Screenshot grounding data:
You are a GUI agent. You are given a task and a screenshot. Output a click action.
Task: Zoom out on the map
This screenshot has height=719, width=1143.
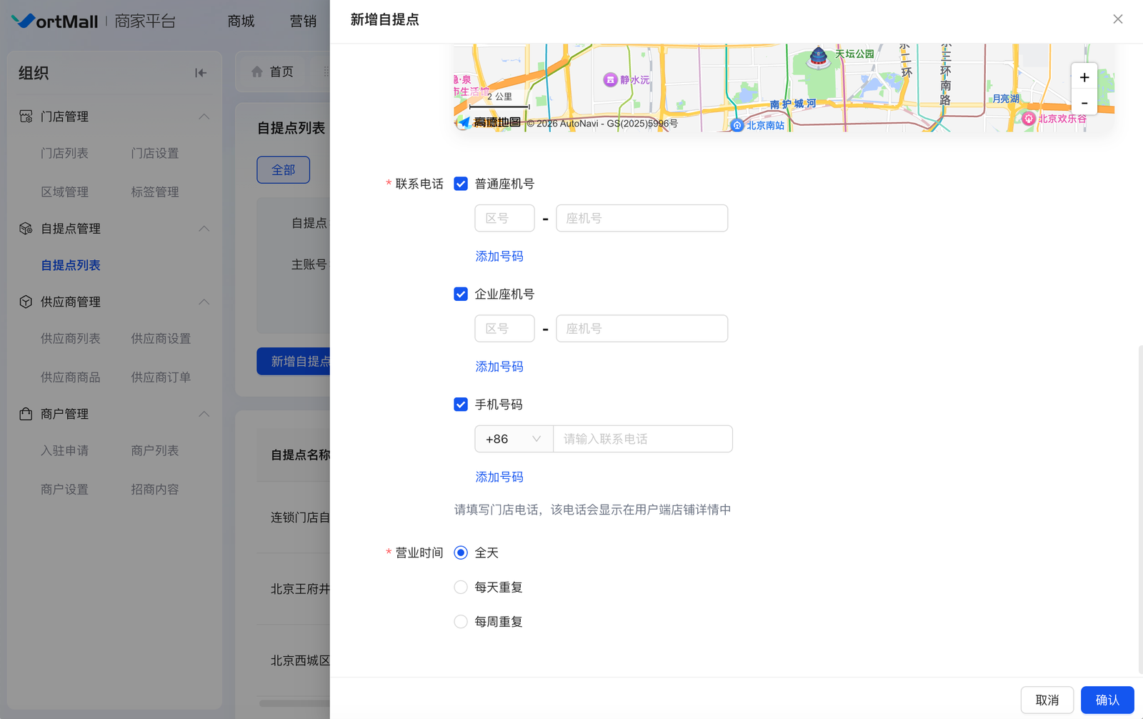1084,103
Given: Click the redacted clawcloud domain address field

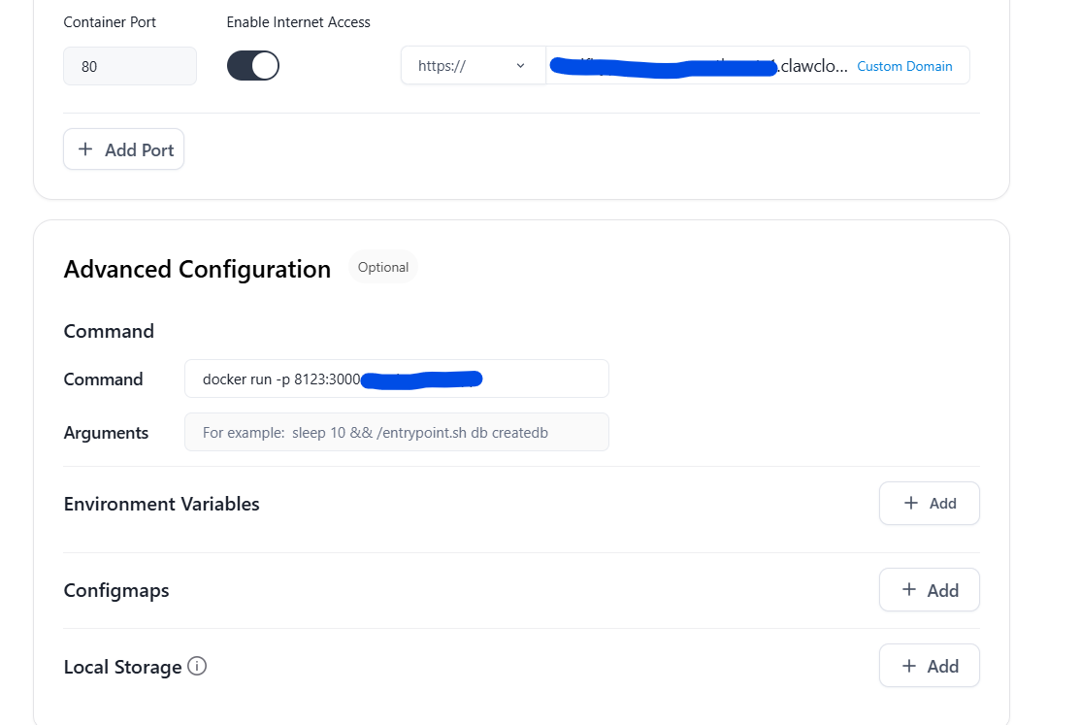Looking at the screenshot, I should click(x=699, y=66).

* _Activity_
Print again, word for word, every line from the line with "This screenshot has height=719, width=1143." to the final line of the records, inclusive; skip the pictures.

* _Response to the task_
This screenshot has height=719, width=1143.
1084,103
Given: Click the redacted clawcloud domain address field

Looking at the screenshot, I should click(x=699, y=66).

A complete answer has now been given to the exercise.